Today is the casts last Wednesday rehearsal before their full week of tech and dress runs next week. As I haven’t visited for a while, the setup is more extensive as they now have a smashing brown carpet to represent their field, amongst many more props I’ve not seen before. Before they begin, the cast are practicing the ‘Harlem Shake’ – not sure this is part of the play!
I feel a bit lonely as the cast leave the room to talk to Demon FM. I’m pleased to see that they are taking an interest this year and that students are helping to promote their fellow students, it really heightens this production as being about the talent of DMU students. Everyone reappears in their costumes; they all look fetching in their light denim jeans, woolly jumpers and flowery housewife aprons. Tim surprises the group with metal buckets which they all seem especially excited about, particularly Becca who has to sit on one – Time does an impression of how she would sit on the plastic one, you can imagine.
Tim is telling everyone about their visitors for this evening – production team and set designers as well as photographers. He tells the cast that Curve’s photographer Pamela Raith will be taking photos of their tech rehearsal and that the cast can have copies for their CV. This is excellent for the cast members thinking about a professional career in acting and is an added bonus to this experience in general.

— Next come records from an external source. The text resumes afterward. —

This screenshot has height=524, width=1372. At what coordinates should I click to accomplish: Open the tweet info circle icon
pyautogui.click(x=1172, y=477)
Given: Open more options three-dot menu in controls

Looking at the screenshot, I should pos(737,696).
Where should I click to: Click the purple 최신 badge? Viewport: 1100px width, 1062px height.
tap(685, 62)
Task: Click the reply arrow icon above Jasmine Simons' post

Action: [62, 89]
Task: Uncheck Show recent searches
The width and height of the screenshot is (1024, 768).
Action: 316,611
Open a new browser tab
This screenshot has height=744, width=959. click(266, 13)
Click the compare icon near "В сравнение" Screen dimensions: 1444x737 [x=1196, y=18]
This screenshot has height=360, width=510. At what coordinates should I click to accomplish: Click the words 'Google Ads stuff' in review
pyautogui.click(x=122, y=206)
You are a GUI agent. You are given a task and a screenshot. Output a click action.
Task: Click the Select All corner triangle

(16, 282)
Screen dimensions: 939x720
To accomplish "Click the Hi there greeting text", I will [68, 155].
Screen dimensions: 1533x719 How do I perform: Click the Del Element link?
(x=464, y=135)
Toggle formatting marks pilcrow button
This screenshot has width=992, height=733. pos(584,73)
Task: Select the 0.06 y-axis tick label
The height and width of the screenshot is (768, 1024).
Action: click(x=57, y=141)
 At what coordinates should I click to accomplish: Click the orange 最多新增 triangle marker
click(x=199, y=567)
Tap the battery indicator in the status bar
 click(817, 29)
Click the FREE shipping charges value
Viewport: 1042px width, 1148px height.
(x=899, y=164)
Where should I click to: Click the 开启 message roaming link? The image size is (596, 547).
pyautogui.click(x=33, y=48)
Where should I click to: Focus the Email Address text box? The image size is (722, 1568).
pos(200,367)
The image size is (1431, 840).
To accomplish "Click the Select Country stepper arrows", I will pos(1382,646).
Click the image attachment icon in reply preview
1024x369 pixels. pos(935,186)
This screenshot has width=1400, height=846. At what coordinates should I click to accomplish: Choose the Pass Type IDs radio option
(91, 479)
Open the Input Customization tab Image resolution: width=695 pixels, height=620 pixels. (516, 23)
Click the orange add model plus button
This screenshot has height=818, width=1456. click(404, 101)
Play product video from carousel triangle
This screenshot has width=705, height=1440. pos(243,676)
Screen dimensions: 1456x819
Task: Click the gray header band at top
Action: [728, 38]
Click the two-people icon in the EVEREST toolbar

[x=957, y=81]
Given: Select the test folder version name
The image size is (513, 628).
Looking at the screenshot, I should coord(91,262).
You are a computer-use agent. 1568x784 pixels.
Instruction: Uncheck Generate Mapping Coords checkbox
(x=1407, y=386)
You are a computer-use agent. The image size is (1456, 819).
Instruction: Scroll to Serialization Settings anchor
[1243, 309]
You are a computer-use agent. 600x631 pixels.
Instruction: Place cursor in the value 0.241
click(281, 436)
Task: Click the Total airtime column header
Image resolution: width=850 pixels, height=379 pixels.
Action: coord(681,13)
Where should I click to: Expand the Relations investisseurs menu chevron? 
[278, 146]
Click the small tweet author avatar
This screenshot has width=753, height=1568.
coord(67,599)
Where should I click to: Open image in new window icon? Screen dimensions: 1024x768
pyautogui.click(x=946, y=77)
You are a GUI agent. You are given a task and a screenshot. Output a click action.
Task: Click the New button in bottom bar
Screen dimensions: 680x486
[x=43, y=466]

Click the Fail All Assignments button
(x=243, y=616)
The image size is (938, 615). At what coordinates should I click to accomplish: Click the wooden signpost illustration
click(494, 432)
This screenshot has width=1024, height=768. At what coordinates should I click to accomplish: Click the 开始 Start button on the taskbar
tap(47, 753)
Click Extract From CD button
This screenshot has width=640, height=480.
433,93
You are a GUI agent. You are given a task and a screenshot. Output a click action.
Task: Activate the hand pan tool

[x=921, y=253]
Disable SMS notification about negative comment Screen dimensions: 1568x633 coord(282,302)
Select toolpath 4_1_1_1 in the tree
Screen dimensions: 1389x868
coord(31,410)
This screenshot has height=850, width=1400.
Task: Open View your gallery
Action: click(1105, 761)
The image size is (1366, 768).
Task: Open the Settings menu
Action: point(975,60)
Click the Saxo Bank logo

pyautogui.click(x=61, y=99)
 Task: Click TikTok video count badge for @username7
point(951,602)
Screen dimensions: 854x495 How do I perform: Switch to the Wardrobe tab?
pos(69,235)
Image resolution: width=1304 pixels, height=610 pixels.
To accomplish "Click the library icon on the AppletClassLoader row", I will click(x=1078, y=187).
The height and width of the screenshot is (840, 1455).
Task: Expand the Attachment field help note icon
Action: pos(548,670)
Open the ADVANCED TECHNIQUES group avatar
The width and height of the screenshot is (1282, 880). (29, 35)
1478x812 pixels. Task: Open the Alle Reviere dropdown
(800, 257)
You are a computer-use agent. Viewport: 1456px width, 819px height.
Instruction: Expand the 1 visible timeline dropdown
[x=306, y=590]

The first scene they run through is intense, frightening. The costume adds to the atmosphere but the acting has come on even more since my last visit.
I can’t continue much more as the cast then did a full run through and to explain how it went would be giving too much away. All I know is that I left the theatre feeling really emotional and I wasn’t sure why! A sure sign of brilliant acting and directing, of course. Read my interview with the cast to find out exactly how this experience has been for them.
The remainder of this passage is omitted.